Çevik yaklaşımı benimsemeye çalışan ve başarısız olan kurumlarda kültürel direncin üstesinden gelememenin en önemli engel olduğu gözlemlenmektedir. Çevik yaklaşımı, benimsemek isteyen kurumların önce kendi kurum kültürlerini oluşturan değer ve sonucunda oluşan davranışları ölçümlemeleri, engel oluşturabilecek olanları belirlemeleri ve değişime yöneticilerin yaklaşımlarından başlamaları gerekmektedir. Bu yazıda çevik yaklaşımı benimsemek isteyen kurumlar için çeviklik, kurum kültürü , ve yönetici faktörlerinin önemini ve yaratıcı ekonomi, yönetim şekilleri olan kurumların odakları hakkında bilgiler bulacaksınız.
2001 senesinde 17 yazılımcı Çevik Manifestosuna imza atıklarında manifestonun en başına dört önemli değeri yerleştirdiler. Bu değerlerle; süreçler ve araçlardan ziyade bireyler ve etkileşimlere, kapsamlı dökümantasyondan ziyadeçalışan yazılıma, sözleşme pazarlıklarından ziyademüşteri ile işbirliğine ve bir plana bağlı kalmaktan ziyadedeğişime karşılık vermeye odaklandıklarını görülüyordu.
Yazılım şirketleri için başlamış bir yaklaşım olan çevik kurum kültürü günümüzde bir çok farklı sektörde benimseniyor. İç ve dış çevrelerinden gelen geribildirimi dikkate alarak sürekli değişen ve uyum sağlayan kurumlar başarılı ve uzun ömürlü olabiliyor. Stratejik planlama ve uzun vadeli bakış açısı hızlı uyum sağlayabilme becerisi ve anlık öğrenme olmadan kurumların varlığını sürdürebilmeleri açısından artık yeterli olmuyor.
Yaratıcı ekonomi
Apple, Google ve Zara gibi bazı kurumların yönetim şekilleri “Yaratıcı Ekonomi” olarak tanımlamıyor. Odaklarını karlılıktan müşteri memnuniyetine hatta müşteriyi büyülemeye çevirmiş, müşteri için değer yaratmaya öncelik veriyorlar. Bunu gerçekleştirebilmek için çevik yönetim anlayışını kullanıyorlar. Ana odak karlılık olmamakla beraber sonuç yine de yüksek karlılık oluyor.

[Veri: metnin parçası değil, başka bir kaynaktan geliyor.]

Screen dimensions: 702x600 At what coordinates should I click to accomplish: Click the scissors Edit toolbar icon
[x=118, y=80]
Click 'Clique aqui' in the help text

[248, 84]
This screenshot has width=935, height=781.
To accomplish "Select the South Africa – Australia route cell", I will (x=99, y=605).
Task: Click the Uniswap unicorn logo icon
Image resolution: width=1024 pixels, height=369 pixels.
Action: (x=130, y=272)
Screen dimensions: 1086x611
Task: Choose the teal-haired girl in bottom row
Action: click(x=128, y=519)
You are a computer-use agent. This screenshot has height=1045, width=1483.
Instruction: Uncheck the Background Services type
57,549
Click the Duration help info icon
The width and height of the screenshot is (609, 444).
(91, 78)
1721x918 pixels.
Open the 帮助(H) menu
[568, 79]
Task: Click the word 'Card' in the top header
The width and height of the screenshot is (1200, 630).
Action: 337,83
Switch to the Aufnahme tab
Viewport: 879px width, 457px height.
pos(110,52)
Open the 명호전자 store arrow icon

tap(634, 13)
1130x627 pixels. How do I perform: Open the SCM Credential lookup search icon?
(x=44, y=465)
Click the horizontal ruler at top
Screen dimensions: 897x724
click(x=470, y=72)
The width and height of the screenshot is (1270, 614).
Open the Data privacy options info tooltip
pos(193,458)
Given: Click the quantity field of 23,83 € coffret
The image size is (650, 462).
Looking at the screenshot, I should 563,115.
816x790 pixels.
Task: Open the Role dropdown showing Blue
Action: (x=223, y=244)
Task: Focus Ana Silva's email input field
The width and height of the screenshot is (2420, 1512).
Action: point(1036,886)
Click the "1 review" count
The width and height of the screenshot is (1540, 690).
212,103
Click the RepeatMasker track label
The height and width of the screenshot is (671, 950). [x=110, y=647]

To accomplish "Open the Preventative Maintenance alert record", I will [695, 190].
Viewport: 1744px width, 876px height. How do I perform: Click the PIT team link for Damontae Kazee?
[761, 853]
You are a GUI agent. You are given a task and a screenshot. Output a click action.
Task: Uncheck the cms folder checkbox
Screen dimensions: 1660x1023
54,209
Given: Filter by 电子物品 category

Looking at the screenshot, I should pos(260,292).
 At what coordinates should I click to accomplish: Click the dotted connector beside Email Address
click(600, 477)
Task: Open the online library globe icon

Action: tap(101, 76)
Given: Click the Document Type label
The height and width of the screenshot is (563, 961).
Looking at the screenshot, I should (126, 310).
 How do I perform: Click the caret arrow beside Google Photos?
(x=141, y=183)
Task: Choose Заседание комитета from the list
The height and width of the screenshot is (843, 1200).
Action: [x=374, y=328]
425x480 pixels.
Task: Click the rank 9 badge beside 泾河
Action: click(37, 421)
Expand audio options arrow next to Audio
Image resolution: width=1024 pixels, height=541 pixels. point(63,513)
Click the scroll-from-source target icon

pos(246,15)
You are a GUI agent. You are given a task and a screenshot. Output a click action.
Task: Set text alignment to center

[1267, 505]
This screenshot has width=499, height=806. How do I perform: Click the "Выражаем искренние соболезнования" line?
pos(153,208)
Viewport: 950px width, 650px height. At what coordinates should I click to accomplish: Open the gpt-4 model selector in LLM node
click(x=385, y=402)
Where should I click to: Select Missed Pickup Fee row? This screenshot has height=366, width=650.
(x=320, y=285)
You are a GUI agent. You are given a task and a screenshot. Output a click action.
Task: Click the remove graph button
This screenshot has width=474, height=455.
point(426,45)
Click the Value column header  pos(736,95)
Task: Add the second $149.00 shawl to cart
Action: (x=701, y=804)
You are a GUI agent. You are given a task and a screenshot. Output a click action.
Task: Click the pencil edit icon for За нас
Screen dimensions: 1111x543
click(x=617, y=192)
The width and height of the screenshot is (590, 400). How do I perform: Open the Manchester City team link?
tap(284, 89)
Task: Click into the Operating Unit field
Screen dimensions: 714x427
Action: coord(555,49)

Bu odak hedefin para kazanmaktan müşteriyi büyülemeye, yöneticinin rolünün kontrol edenden çalışanın kendisini ortaya koymasına imkan yaratana, kurum içinde koordinasyonun bürokrasi, planlama, kurallardan çevikliğe, kurum değerlerinin verimilik, maliyet bilinci gibi değerlerden şeffaflık, gelişim, sürdürülebilirliğe ve iletişim şeklinin yukarıdan aşağıya yerine yataya hatta müşteriye doğru dışarıya yönelmesini gerektiriyor.
Çeviklik ve yönetici
Yapılan bir araştırmada çevik yaklaşımın kullanıldığı kurumlardan olan katılımcıların yüzde 90’ından fazlası, liderlerinin eyleme geçirilebilir stratejik rehberlik sunduğunu, her takımın günlük çalışmasının stratejiyi ilerleten somut çıktılar ile yönlendirildiğini; ortak bir vizyon ve amaç kurduklarını ve bu sebeple çalışanların kendi alanlarında stratejiyi geliştirmede kişisel adanmışlık hissetiklerini belirtiyorlar. Bununla beraber ekiplerindeki arkadaşlarının girişimci bir bakış açısıyla işlerini geliştirmek için fırsatları proaktif olarak tespit ve takip ettiklerini ifade ediyorlar.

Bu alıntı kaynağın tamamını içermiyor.